Copy the text of each record below word for word, without the pictures.

** START Data shown **

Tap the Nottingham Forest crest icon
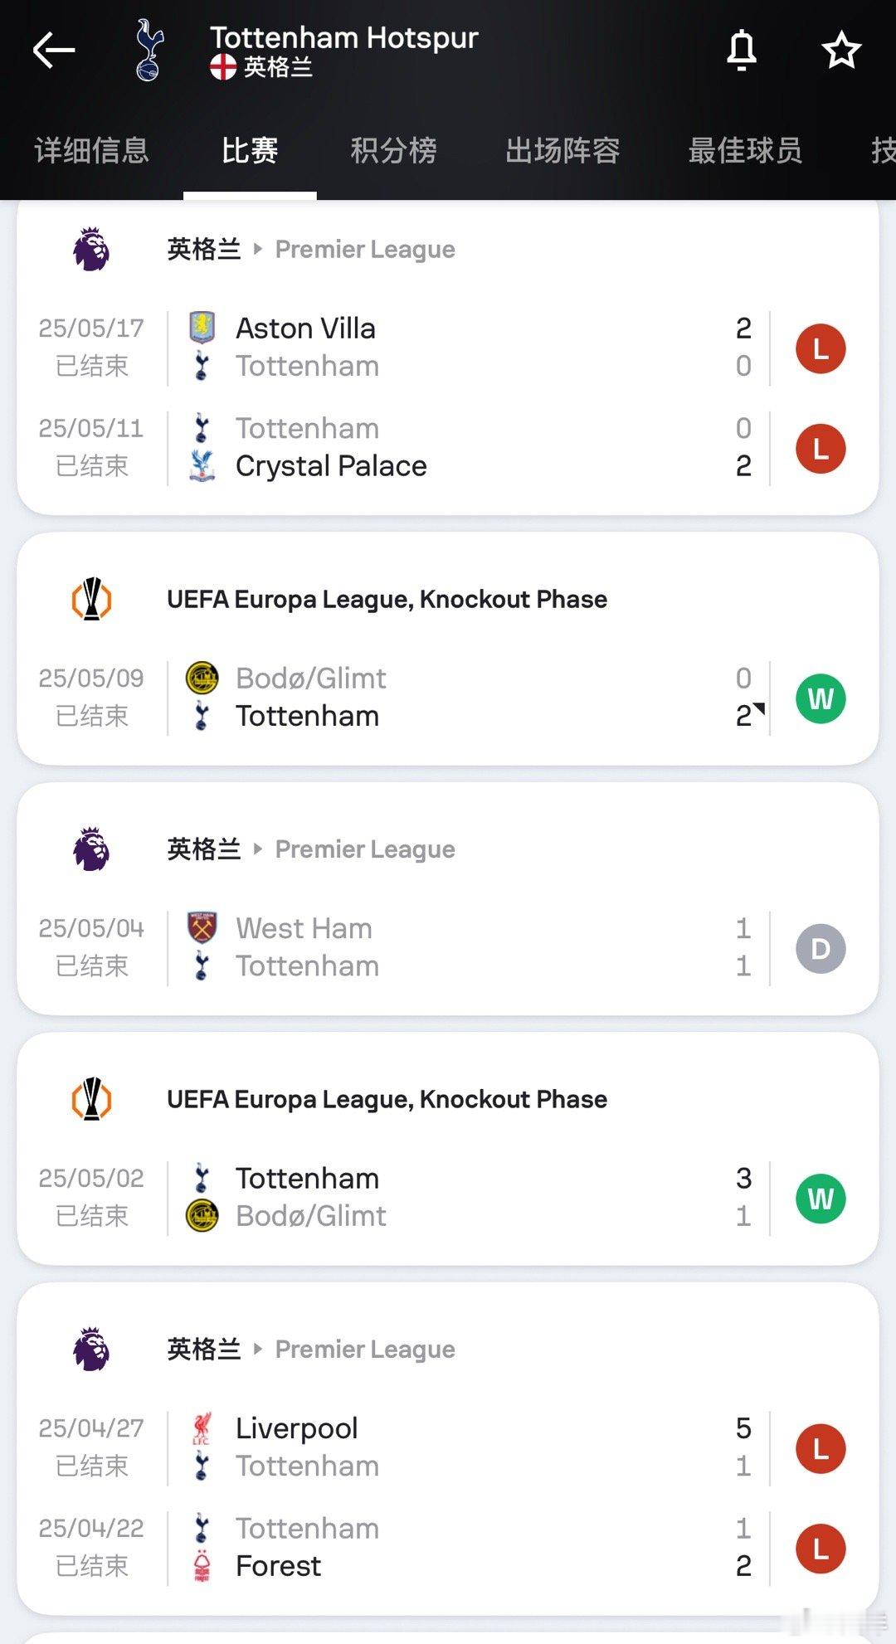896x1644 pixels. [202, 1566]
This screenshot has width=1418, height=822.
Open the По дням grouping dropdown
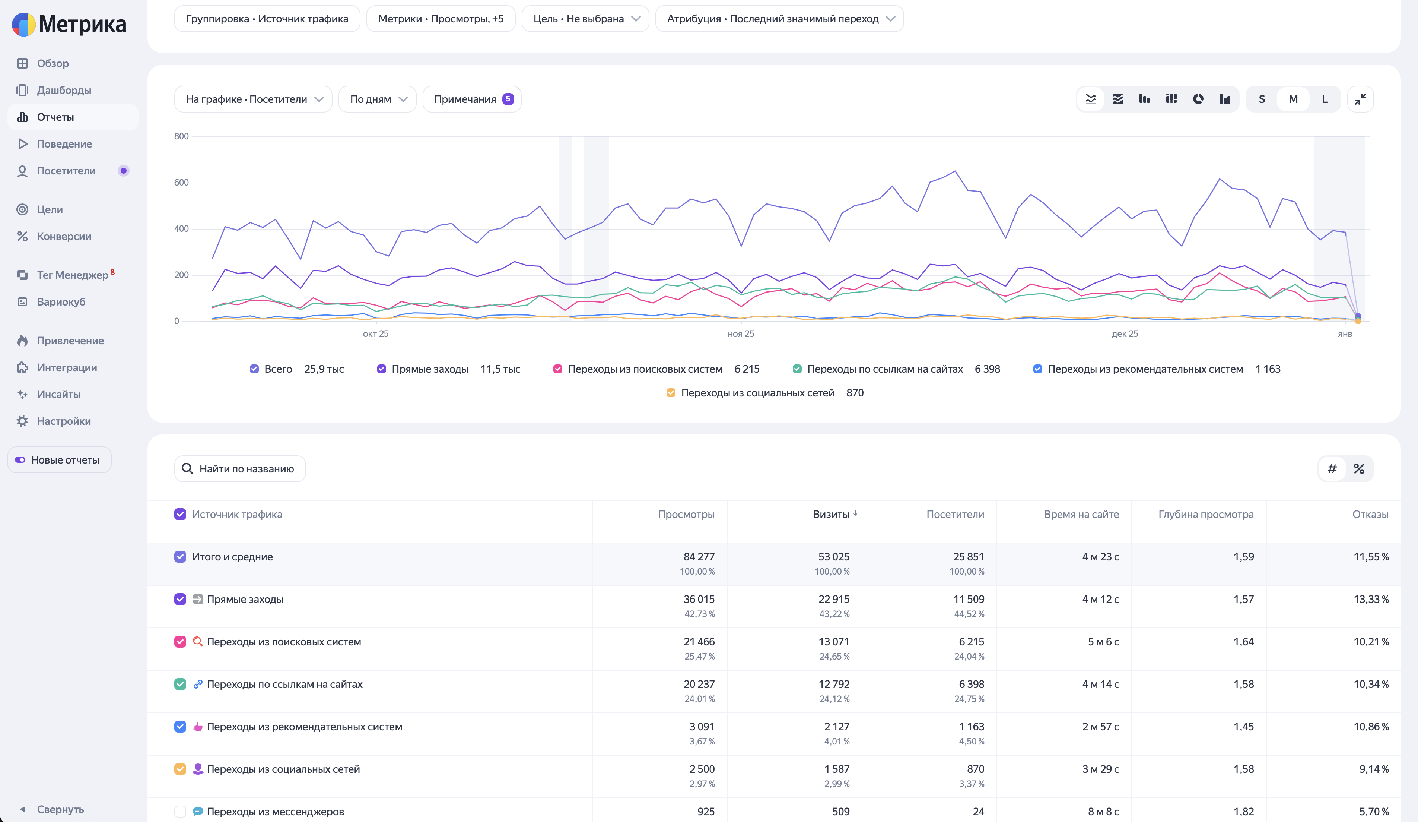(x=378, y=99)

** END Data shown **

Task solution
Tap the Nottingham Forest crest icon
896x1644 pixels. [202, 1566]
This screenshot has width=1418, height=822.
Open the По дням grouping dropdown
(x=378, y=99)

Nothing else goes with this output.